The major issue is that the problem is not clearly explained. Only in the Methodology Section, I understood some aspects of the problem. Equation one defines an optimization problem to predict the relation r that is the argmax for the probability P(r | x, h, t), where r is a relation, x is the text, and h and t are two entities that could be related. Since h and t are entities, it is implicit that there is a set of entities E, and that the entities should be referred to in the text x. It is not clear if there are some highlighted subtexts of x which are linked to the entities. For example, Figure 1 shows some examples of highlighted text but does not specify entities' existence.
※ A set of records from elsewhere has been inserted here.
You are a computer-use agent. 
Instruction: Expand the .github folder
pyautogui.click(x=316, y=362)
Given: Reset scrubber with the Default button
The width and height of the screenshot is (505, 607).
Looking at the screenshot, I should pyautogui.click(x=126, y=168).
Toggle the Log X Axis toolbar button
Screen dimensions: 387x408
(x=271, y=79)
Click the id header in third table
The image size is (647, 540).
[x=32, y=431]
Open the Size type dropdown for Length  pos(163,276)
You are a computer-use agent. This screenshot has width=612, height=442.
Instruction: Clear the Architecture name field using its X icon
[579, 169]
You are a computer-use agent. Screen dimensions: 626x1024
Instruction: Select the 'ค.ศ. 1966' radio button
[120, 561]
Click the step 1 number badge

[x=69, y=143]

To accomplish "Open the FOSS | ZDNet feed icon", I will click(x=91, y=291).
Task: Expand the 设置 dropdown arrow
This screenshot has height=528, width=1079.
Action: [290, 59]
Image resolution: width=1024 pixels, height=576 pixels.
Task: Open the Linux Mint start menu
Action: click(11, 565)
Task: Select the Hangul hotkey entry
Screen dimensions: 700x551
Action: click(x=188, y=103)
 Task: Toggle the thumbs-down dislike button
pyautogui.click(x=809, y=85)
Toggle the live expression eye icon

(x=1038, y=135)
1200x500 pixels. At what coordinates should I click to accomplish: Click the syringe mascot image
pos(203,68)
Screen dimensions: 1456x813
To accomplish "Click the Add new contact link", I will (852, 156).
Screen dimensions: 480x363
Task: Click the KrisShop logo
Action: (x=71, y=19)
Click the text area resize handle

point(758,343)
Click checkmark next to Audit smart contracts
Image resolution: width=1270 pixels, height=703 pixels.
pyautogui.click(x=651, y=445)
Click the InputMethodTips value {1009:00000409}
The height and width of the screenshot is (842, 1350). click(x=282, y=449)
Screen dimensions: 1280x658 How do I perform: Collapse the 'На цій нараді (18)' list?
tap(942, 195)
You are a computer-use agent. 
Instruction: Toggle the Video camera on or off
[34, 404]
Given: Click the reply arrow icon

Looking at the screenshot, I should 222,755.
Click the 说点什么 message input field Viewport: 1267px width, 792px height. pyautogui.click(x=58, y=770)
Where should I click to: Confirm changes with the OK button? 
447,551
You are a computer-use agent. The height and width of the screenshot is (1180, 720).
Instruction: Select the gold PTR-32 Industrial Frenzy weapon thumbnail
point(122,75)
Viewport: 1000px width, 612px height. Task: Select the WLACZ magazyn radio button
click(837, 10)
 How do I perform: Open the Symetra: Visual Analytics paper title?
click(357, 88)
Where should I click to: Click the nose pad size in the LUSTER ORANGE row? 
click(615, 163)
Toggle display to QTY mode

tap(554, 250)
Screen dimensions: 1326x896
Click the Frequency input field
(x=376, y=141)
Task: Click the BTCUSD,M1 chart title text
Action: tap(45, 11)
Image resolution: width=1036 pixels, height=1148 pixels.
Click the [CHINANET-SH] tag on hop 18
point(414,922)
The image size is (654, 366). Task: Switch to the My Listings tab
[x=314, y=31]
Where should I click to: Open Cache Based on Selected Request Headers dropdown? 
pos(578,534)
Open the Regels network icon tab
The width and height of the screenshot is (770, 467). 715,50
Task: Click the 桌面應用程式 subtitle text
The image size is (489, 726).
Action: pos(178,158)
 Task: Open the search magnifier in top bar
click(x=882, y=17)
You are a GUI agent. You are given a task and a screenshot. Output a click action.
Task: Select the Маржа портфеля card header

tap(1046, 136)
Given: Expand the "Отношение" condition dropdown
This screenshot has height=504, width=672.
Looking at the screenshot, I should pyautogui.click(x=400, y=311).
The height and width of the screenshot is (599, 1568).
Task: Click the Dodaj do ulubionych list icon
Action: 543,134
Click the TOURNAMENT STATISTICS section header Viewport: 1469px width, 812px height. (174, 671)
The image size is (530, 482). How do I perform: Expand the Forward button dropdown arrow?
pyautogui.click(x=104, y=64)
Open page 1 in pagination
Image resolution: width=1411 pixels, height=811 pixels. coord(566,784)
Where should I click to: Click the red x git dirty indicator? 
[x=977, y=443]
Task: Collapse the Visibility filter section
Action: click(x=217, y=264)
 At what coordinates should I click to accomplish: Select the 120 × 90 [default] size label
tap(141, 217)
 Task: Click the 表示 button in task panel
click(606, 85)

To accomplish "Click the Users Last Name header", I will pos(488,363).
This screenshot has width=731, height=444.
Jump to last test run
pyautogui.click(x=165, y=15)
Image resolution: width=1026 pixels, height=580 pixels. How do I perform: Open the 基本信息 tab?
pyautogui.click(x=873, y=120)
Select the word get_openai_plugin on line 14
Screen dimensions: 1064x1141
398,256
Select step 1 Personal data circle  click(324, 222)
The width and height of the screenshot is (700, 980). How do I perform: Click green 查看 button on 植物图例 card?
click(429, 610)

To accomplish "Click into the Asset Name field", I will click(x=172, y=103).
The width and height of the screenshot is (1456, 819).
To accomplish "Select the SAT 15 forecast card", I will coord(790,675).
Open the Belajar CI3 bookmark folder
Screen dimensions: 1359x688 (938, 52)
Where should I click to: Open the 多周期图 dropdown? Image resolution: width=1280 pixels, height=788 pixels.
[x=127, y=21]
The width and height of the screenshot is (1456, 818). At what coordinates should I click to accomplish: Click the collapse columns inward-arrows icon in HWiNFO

Figure 1 has several issues that make it difficult to understand. A figure like this should distinguish between data and processes. There is an arrow going from the text I think is the input text to the Relation Instance Database. This could be interpreted as the Relation Instance Database was created from the text with a non-specified process. I guess that arrows represent processes between data because the retrieval process is denoted with an arrow. However, the relation extractor is not denoted with an arrow but with a box. This lack of uniform notation makes this figure very confusing. Also, the Relation Extractor has as input some text with some subtext highlighted, and a document that should contain a list of sentences extracted from the Relation Instance Database. In understand that this extraction from the Relation Instance Database is the Retriever (which is called “retrieval process” in Figure 1). So, the document should be z, and the text with two highlighted subtexts should be the tuple (x, h, t). So, the Relation Extractor has the parameters (x, h, t, z), which are the parameters of the function on the right side of equation 4. It required significant effort to understand this figure and make it compatible with what is stated in the text.

I understand that the authors propose replacing the probability expression P(r | x, h, t) with the model TextGenerationModel(r, x, h, t, Retriever(x, h, t, D)) defined in equations 3 and 4. Notice that I changed the notation “|” with “,” because “|” is only used for probabilities. The output of the Retriever generates an additional parameter for the model, which is called prompt, but it should be clear that it is a text like x. Thus, the retriever outputs a text z, and not a set of instances as is suggested in lines 32-24, page 5.

In this paper, a retriever returns a text z, but in other works a retriever returns a set of instances. Maybe I do not understand what a retriever is.

It was not defined what database D is. On page 5, lines 25 and 43, it is said that D contains instances. So, I may guess that D is a set of instances. However, it was never explained what an instance is. Is an instance a synonym for entity or is an instance a text with two highlighted text spans, with a relation connecting them, as is depicted in the result of the retrieval process in Figure 1? I cannot understand what D is.

On page 5, line 22, it appears the text “verbalized input” without explaining what it is. Is there a non-verbalized input? If the input and outputs of the problem were formally explained, then these adjectives would not be necessary.

On page 6, line 36, you write “single discrete instance.” What does this mean? Is a discrete instance different from an instance? What is an instance?

Equation 6 defines a set K. It also needs to say that dᵢ is in D (which is said in the previous page, but formulas must be self-contained). Similarly, this formula does not explain what sᵢ is. I can understand that it is a distance because it appears in Algorithm 1, but it is not clear enough.

There are several terms whose meaning was not defined: prompt, soft prompting, virtually selected, instance, and entity.

If I am not wrong, the method samples the instances. How does this sampling affect the accuracy of the relation extraction?